Da simili riflessioni appare chiaro che la persona in quanto tale può essere minacciata: quando cioè l’uomo si distoglie da quelle realtà e da quelle norme che garantiscono la persona: dalla giustizia e dall’amore. La persona s’ammala, se decade dalla giustizia. Non già allorquando commette ingiustizia anche abbondantemente, ma quando rifiuta la giustizia. Giustizia è riconoscere che le cose hanno la loro essenza, ed essere pronti a prender per vero il diritto dell’essenza e gli ordini che ne conseguono. Come persona, l’uomo è affrancato nell’indipendenza dell’essere e nell’iniziativa dell’agire, senza essere Dio; la condizione perché tale modo di essere abbia significato è che esso si ponga nell’ordine fondato dalla verità, e cioè, appunto, nella giustizia, anzi che faccia della giustizia il suo proprio compito. La persona finita è significativa solo in ordine alla giustizia; se devia da essa diviene pericolante e pericolosa: una potenza senza ordine. Proprio per questo s’ammala come persona. Non sussiste piú rettamente in se stessa.

Egualmente decisivo per la sanità della persona è l’amore. Amore significa vedere la forma del valore nell’esistente distinto da sé, soprattutto se personale; intuire la sua validità; sentire che è importante che sussista e si dispieghi; essere afferrati dall’ansia per tale realizzazione come fosse la propria. Chi ama passa di continuo nella libertà; nella libertà dalle sue vere catene, cioè da se stesso. Ma appunto con questo aprirsi del suo vedere e del suo sentire, egli si compie.
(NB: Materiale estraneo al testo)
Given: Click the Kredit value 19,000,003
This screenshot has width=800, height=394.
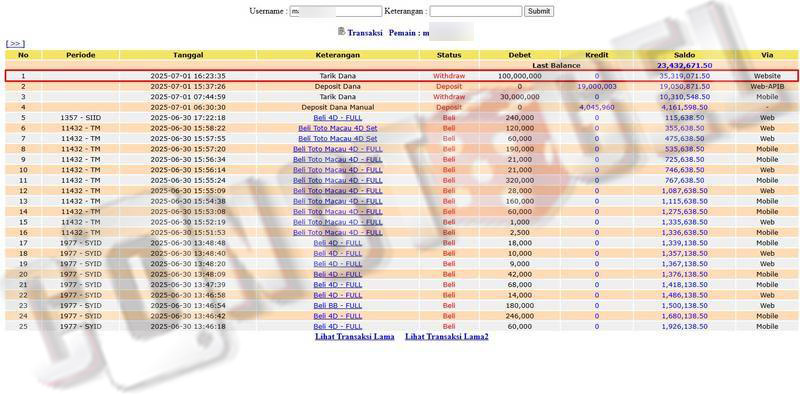Looking at the screenshot, I should pyautogui.click(x=596, y=86).
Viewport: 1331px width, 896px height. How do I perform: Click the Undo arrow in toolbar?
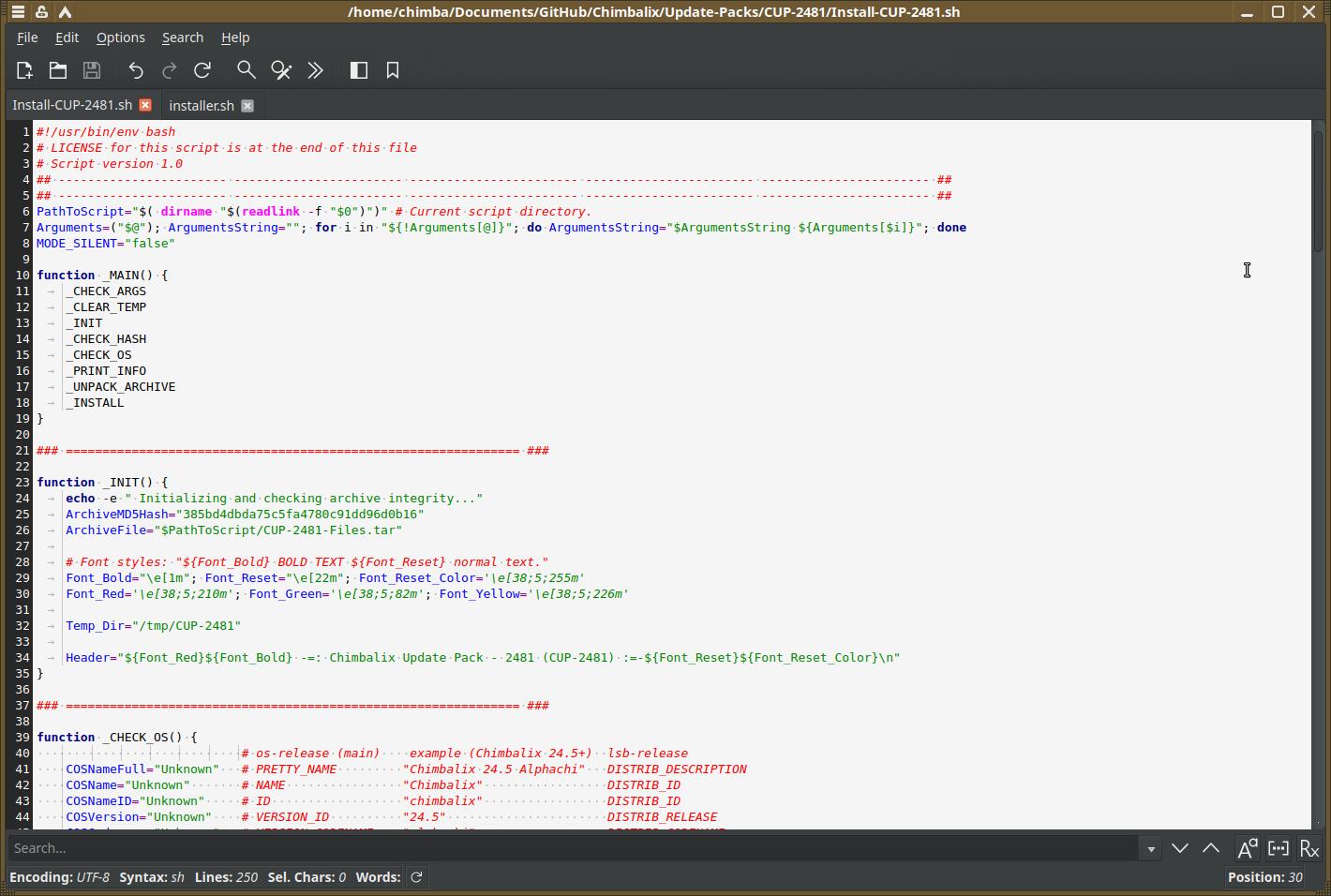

Tutto s’apre intorno a lui, e il suo io guadagna spazio.

Chiunque sa qualcosa dell’amore, conosce questa legge: che solo nell’andar via da se stesso s’afferma quel senso di aperta vastità in cui l’io diventa reale e tutte le cose fioriscono. In questo spazio si attua la vera opera e la pura azione; tutto ciò che attesta che il mondo dell’essere è degno. Non appena la persona rifiuta questo amore, s’ammala. Non già quando l’uomo manca contro l’amore, l’offende, cade nell’egoismo e nell’odio, bensí quando sottrae ogni serietà all’amore, e imposta la propria vita sul calcolo, la violenza e l’astuzia. Allora l’esistenza diventa una prigione. Tutto si rinserra in sé. Le cose ci soffocano. Ognuna si fa interamente straniera e nemica. Scompare l’ultimo illuminante significato. L’essere non fiorisce piú.